I was the first to arrive ready for the official photographs and dress rehearsal. My feet were already hurting by the time I arrived as I’m not used to wearing high heels. After a short rest, I was led up some stairs in the beautiful historic building of Stationer’s Hall in London and had my photo taken, holding up my book. The holding up of books was a feature of the whole evening as were supposed to carry them around with us at all times!
After a dress rehearsal where we had to line up in our category groups in the correct order (alphabetical by book title), we were eventually taken down some steps and through to another very grand room where we had drinks and could mingle for a while before dinner.
We had to keep very strictly to timings as we’d been told that the ceremony was being filmed and broadcast live by Sky News, so when we were called into dinner, nobody lingered… we all followed each other, like a flock of sheep, into the dining room and sat down at our allocated places.
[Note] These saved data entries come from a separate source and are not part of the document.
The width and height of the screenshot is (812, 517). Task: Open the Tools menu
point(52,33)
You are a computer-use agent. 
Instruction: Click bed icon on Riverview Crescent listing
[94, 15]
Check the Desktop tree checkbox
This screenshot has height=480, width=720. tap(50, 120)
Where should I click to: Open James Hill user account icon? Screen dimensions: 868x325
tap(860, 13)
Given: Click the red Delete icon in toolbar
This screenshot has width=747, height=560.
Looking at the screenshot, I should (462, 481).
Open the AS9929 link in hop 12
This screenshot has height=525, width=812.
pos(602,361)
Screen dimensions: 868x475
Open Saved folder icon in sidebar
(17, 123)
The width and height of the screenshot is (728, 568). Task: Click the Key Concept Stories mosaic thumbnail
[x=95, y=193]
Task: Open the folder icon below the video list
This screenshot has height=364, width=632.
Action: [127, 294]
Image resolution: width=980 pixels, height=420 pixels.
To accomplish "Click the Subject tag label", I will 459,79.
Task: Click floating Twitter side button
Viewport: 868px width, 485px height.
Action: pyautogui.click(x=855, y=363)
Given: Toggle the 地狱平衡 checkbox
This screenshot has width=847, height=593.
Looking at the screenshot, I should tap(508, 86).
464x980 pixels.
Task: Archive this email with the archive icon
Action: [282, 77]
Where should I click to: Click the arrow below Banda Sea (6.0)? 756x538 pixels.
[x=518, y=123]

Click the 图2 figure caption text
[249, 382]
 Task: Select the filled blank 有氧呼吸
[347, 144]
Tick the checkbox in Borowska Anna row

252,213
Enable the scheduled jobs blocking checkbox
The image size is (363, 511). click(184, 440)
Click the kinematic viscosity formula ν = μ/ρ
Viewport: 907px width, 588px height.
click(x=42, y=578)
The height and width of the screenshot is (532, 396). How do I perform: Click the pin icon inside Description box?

I was lucky enough to find myself at a table of three women and six men – a very good balance of numbers, I thought!
I was the only female author at the table, the others being: Joe Stein who was up for the fiction prize with his book, ‘Through Another Night’; Kevin Price with his children’s book ‘Curious Creatures’, Quentin Smith, another fiction author with ‘Huber’s Tattoo’; Rob Jones with his children’s book, ‘Bernard’, and, last but not least, Tim Wotton, who had written a memoir about living with cystic fibrosis called ‘How Have I Cheated Death?’
Beautifully presented and interesting dishes were presented to us, starting with pea mousse served with a sliver of air dried ham. You must understand they weren’t just any old peas and ham, the menu proudly announced the provenance of the two main ingredients – “Kentish Peas” and “Cumbrian Ham”.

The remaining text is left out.